[[ RECORDS FOR THIS EXERCISE open ]]
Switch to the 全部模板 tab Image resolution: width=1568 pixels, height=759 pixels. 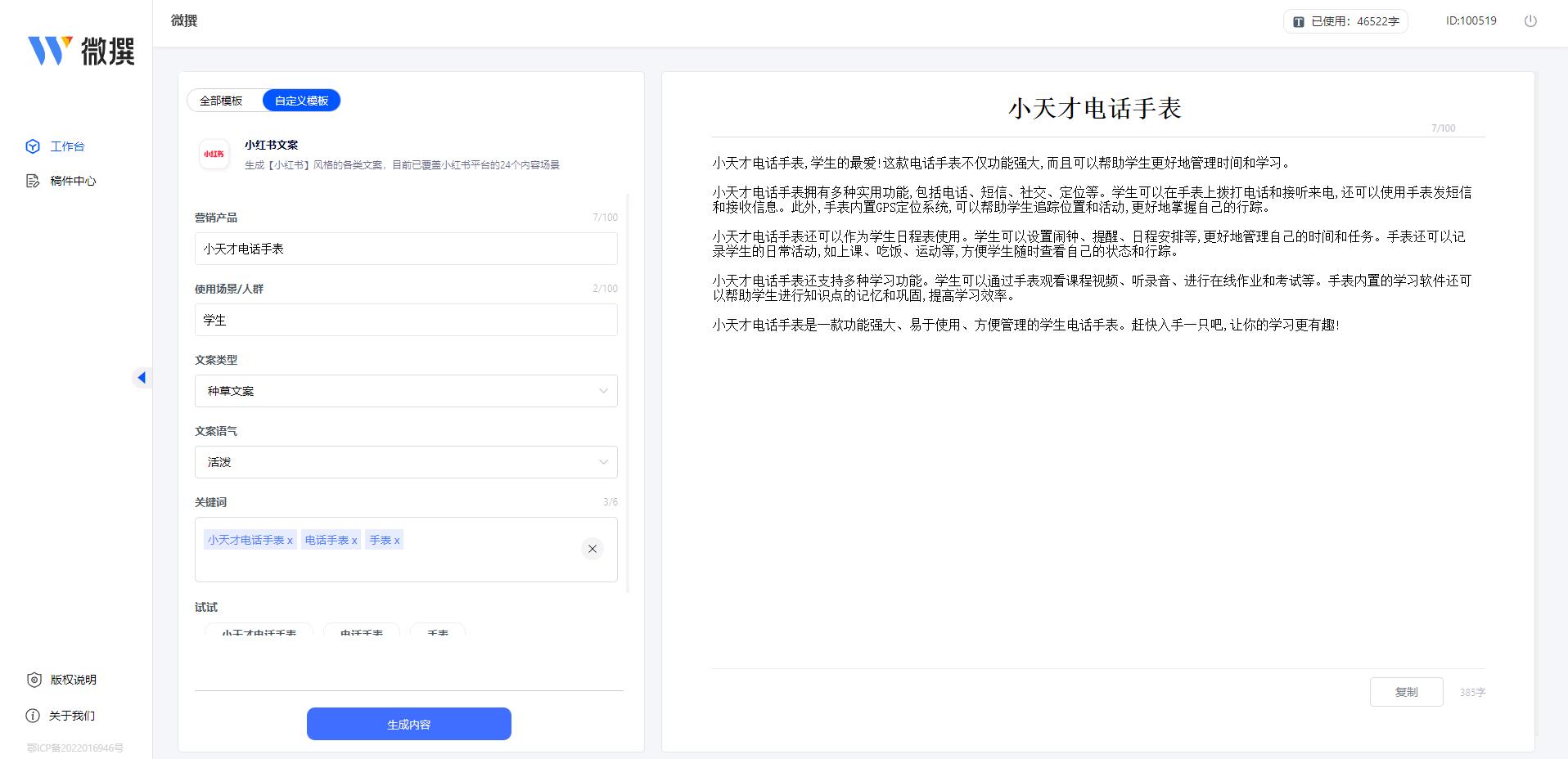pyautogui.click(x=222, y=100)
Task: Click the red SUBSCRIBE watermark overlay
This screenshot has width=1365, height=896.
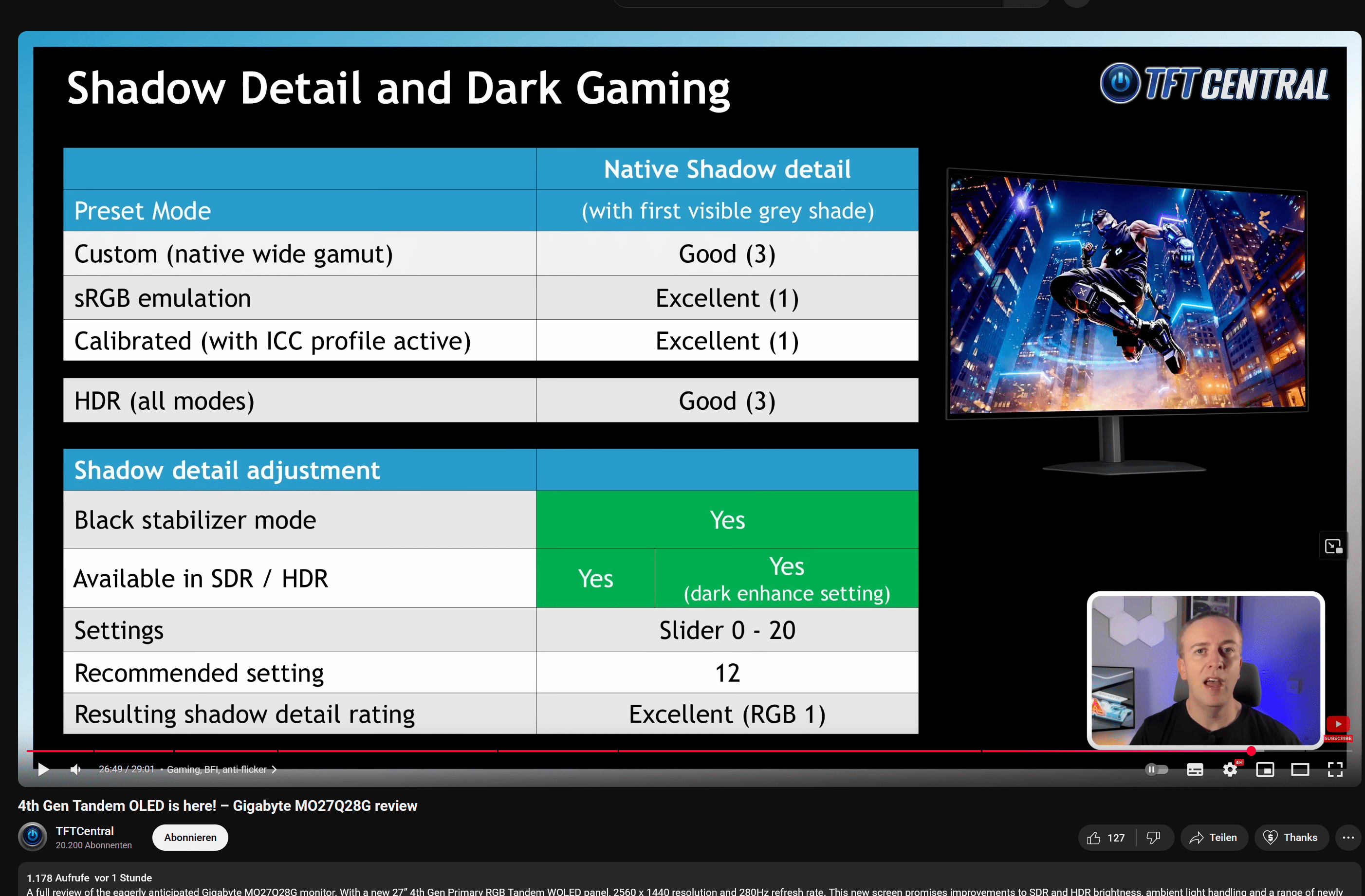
[[ RECORDS FOR THIS EXERCISE closed ]]
[[ RECORDS FOR THIS EXERCISE open ]]
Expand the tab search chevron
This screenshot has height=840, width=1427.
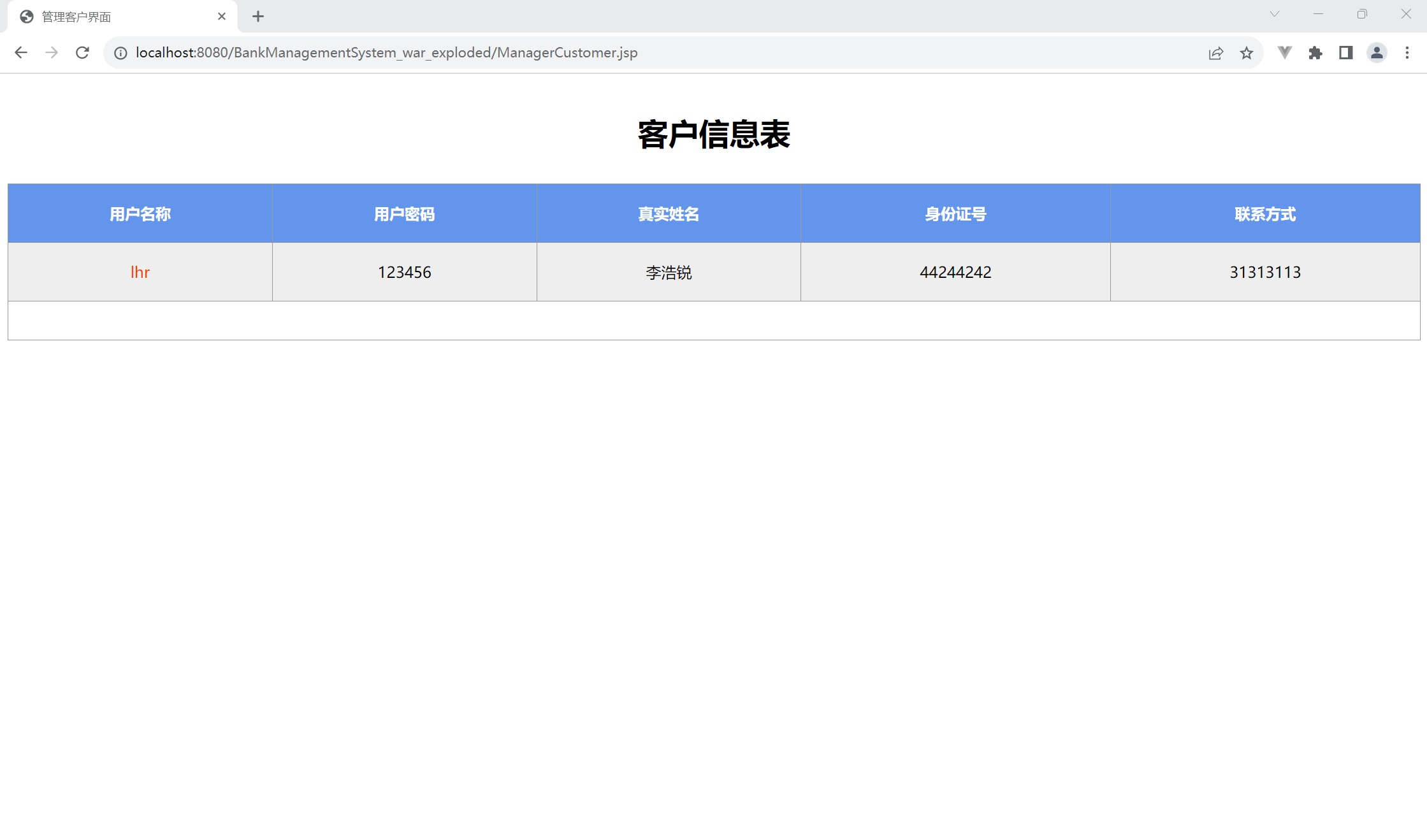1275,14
[[ RECORDS FOR THIS EXERCISE closed ]]
[[ RECORDS FOR THIS EXERCISE open ]]
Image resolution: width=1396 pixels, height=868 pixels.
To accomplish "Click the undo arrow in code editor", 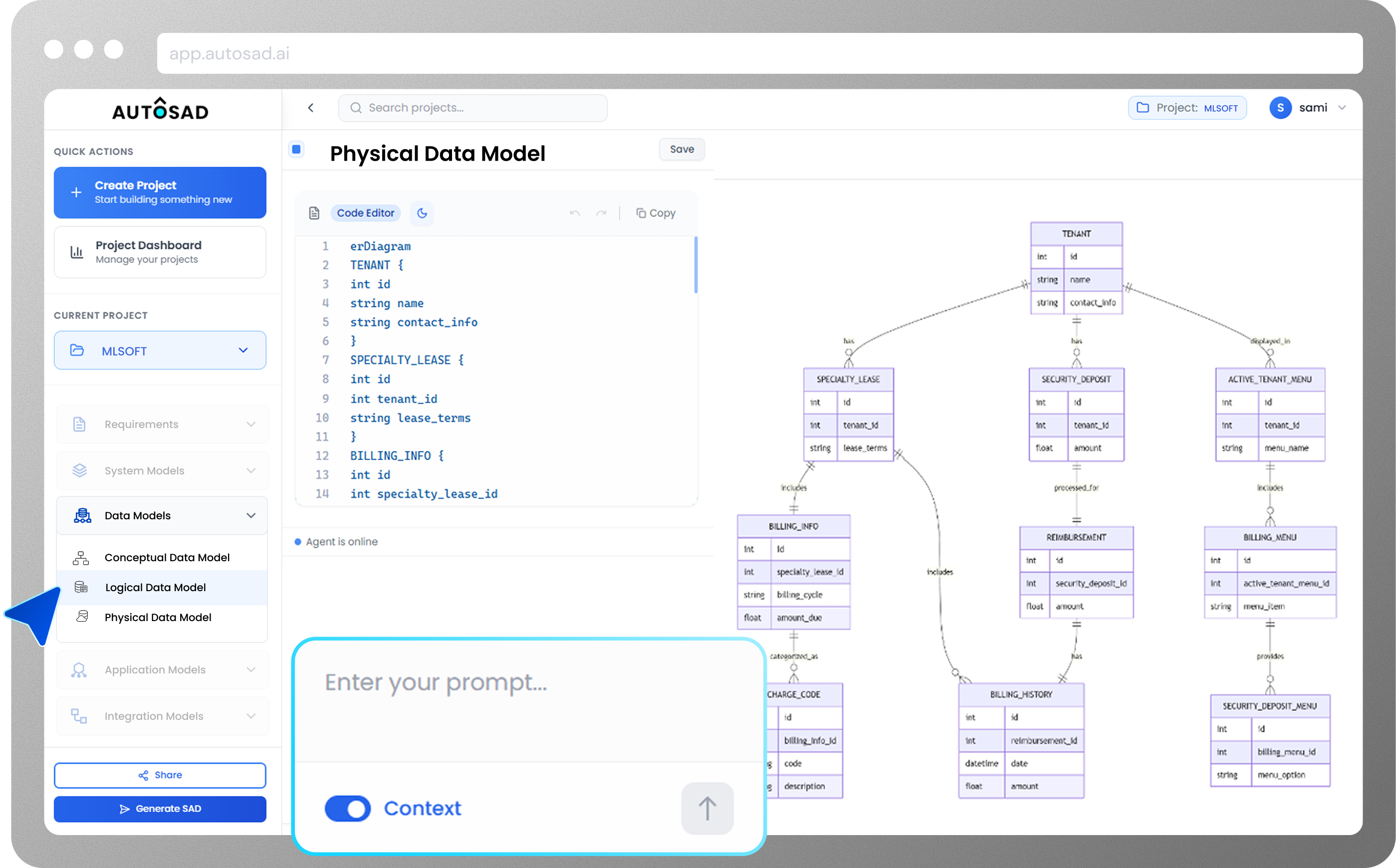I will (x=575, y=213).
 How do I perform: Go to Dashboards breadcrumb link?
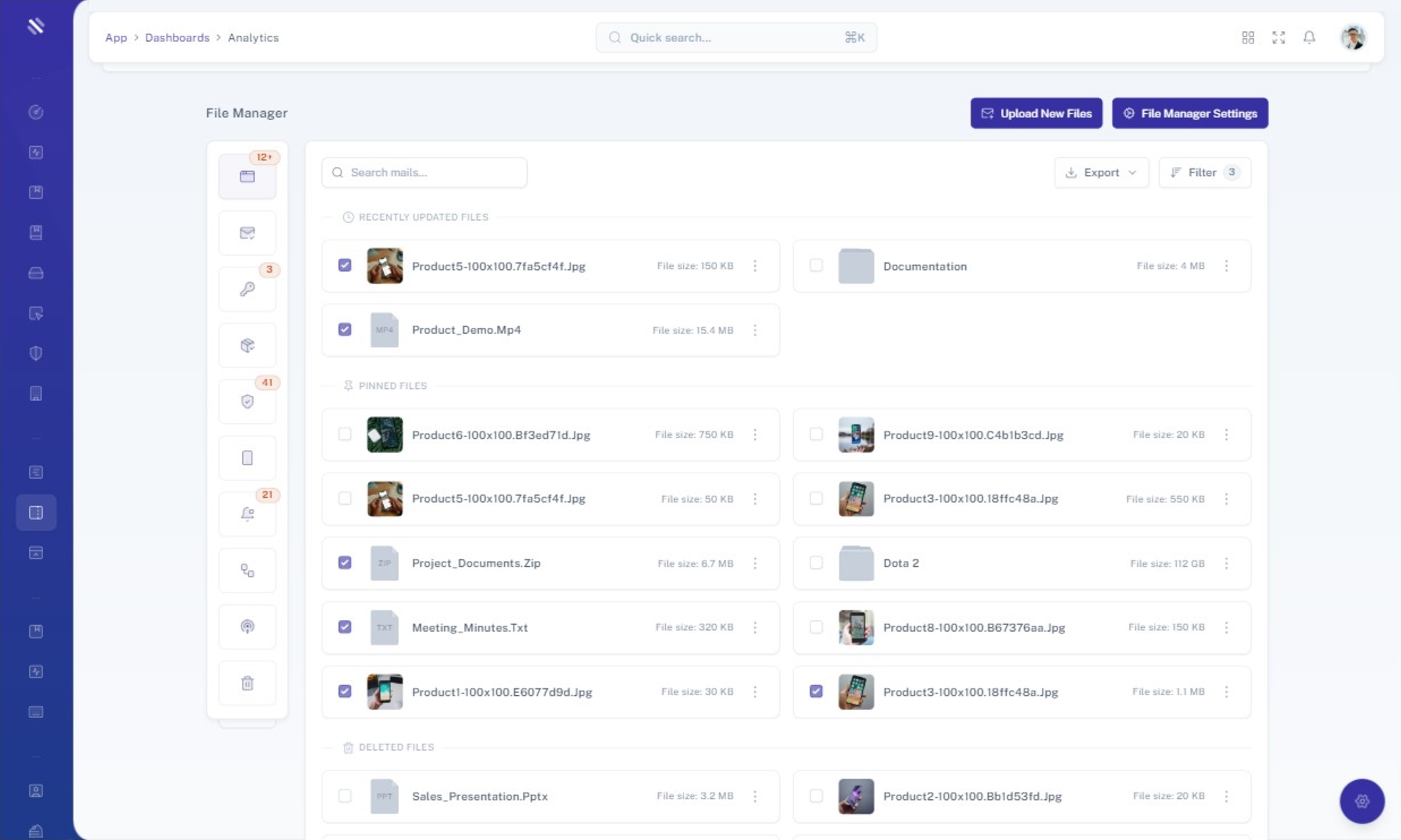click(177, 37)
[[ RECORDS FOR THIS EXERCISE closed ]]
EXERCISE AIM
Print, from the entries above, the line with "Task: Click the", the line with "This screenshot has width=1365, height=896." and all lines between them, exactly and with nothing else.

YOUR RESPONSE
Task: Click the red SUBSCRIBE watermark overlay
This screenshot has width=1365, height=896.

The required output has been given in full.